» **Your goal**:
Write out exactly the first lines of the listing, ending on the line that contains "Click the 258,655,582".

» **Task data**:
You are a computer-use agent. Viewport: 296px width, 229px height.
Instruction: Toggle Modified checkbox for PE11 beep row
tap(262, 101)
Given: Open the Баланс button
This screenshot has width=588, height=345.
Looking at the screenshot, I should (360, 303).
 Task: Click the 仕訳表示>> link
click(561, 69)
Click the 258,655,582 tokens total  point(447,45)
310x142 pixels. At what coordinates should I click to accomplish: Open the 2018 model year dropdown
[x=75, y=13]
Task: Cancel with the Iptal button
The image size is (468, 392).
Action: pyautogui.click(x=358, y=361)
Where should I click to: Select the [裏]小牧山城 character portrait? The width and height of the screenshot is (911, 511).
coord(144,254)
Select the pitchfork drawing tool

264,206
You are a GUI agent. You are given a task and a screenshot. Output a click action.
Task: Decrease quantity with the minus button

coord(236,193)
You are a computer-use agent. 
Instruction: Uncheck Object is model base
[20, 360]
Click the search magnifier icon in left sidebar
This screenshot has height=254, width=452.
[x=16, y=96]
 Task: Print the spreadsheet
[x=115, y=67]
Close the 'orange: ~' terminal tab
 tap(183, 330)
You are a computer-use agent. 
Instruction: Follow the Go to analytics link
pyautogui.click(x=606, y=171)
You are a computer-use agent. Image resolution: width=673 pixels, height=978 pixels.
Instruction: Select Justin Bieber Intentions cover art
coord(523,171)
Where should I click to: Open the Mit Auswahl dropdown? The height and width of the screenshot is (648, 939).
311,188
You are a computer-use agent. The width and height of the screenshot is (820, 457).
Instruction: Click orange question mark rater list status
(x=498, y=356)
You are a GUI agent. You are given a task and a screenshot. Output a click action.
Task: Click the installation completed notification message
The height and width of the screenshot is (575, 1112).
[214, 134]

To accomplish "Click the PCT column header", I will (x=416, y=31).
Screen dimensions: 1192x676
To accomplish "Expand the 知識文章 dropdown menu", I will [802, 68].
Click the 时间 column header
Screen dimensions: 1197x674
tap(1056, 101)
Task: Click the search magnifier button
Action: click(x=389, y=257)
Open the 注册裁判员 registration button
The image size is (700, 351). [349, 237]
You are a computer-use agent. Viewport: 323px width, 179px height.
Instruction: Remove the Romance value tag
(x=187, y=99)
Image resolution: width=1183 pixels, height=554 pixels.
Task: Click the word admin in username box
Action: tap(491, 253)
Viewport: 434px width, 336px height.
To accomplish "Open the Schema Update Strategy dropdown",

» **Response**:
You are a computer-use agent. Viewport: 296px width, 229px height.
Instruction: Toggle Modified checkbox for PE11 beep row
tap(262, 101)
Given: Open the Баланс button
This screenshot has width=588, height=345.
Looking at the screenshot, I should (360, 303).
 Task: Click the 仕訳表示>> link
click(561, 69)
Click the 258,655,582 tokens total  point(447,45)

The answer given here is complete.